Rt Hon Lord Lilley

    Peter Lilley: My Lords, few of us would risk crossing the channel in a flimsy, inflatable dinghy, so we assume that anyone who does so must be fleeing a well-founded fear of persecution by an evil tyranny. But these boats do not set off from Basra, Iran or Africa; they come from Europe carrying people who have been in France, Belgium or Germany—none of which is a tyranny threatening them with persecution. They take this risk because, for whatever reason, they would prefer to be in one safe country—the UK—rather than other safe countries they have passed through. For some, that reason is that they have been refused asylum or fear refusal in France, Germany or wherever, and they believe the UK is more likely to grant them asylum and, even if they are refused, they stand little risk of being deported. They are right. In France, only 25% of asylum applications are granted on first request, whereas the figure in the UK is 64%, plus 59% of those who appeal. Moreover, pre-Covid France forcibly deported 34,000 migrants a year—10 times as many as we did.

    One reason for this difference is that the British standard of proof for granting asylum is unusually low. Home Office guidance requires only a “reasonable degree of likelihood” that the asylum seeker is telling the truth. That is far below the criminal standard of “beyond reasonable doubt” and below even the civil standard of “the balance of probabilities”. Home Office rules say that

    “keeping the relatively low standard of proof in mind, the claimant’s statements and other evidence about the facts being established can be accepted if they are” detailed, coherent, consistent with local circumstances and plausible. Any well-coached economic migrant should have little difficulty providing a story meeting those criteria. The genuine victims of persecution may have no concrete evidence of their suffering and, if they lack coaching, may be rejected.

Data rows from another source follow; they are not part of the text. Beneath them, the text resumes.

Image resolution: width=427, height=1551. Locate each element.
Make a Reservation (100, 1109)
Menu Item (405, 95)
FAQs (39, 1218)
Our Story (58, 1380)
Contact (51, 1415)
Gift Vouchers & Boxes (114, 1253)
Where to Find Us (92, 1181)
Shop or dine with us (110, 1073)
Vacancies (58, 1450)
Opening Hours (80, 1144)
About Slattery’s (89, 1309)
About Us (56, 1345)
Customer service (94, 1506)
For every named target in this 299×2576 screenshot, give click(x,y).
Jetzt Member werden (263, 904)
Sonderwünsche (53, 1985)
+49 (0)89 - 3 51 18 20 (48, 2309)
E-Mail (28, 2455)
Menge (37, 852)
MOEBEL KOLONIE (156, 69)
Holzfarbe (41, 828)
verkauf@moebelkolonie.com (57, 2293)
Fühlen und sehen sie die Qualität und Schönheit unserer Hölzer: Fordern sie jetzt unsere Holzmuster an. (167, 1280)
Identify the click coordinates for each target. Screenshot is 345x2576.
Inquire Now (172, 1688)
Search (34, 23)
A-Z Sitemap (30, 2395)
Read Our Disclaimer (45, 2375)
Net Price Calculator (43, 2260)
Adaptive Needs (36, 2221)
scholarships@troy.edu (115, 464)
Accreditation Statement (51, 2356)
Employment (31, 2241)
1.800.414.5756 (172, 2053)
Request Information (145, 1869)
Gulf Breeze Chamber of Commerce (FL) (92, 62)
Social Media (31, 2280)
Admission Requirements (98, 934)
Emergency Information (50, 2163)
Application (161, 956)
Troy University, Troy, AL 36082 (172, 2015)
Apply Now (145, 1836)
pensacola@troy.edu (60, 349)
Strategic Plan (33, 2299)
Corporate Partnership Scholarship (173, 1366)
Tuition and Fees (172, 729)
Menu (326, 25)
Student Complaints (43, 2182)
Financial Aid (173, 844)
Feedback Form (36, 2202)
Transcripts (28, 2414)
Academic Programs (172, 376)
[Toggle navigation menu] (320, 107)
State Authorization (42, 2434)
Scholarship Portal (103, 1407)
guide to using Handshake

    The truth is that we allocate the right to asylum by lottery, albeit with odds stacked heavily in favour of claimants. The price of a lottery ticket is over £10,000 to pay the people smugglers, which rules out the poorest people, plus willingness to risk the channel crossing. A lottery with such good odds of winning has been possible only because there is such a high cost and risk of entry. No one who signed the Geneva convention intended to create such a cruel and absurd system.

    Some noble Lords propose that we reduce the price of a lottery ticket by letting people apply from their homeland or a third country. But advocates of safe routes do not say whether claimants abroad would have the same rights as at present to legal aid, appeal and judicial review, and low levels of proof. If those advantages are to be curtailed for distant applicants, why retain them for applicants within the UK?

    We know what happens when you offer free tickets to a lottery for visas. The US allocates by lot 50,000 visas to people in a different list of countries each year. The response is huge; 20 million people applied for those 50,000 visas last time, including 13% of the population of Albania, 15% of Liberians and 9% of Armenians. I could go on. As noble Lords observed in a previous debate, these are not the main countries from which migrants currently come—precisely. Does anyone imagine that fewer Iraqis, Afghans or Syrians would apply if we offered them a costless, riskless possibility of asylum in the UK? They would be joined by a huge number of economic migrants from other poor and troubled lands. Safe routes would overwhelm our already unsustainable system. Rather than letting anyone in the world chance their luck on our system, what is needed is a radical pruning of the unintended forest of Kafkaesque legal processes which have grown up since 1951. This Bill makes a timid start, but I fear something more radical may be needed.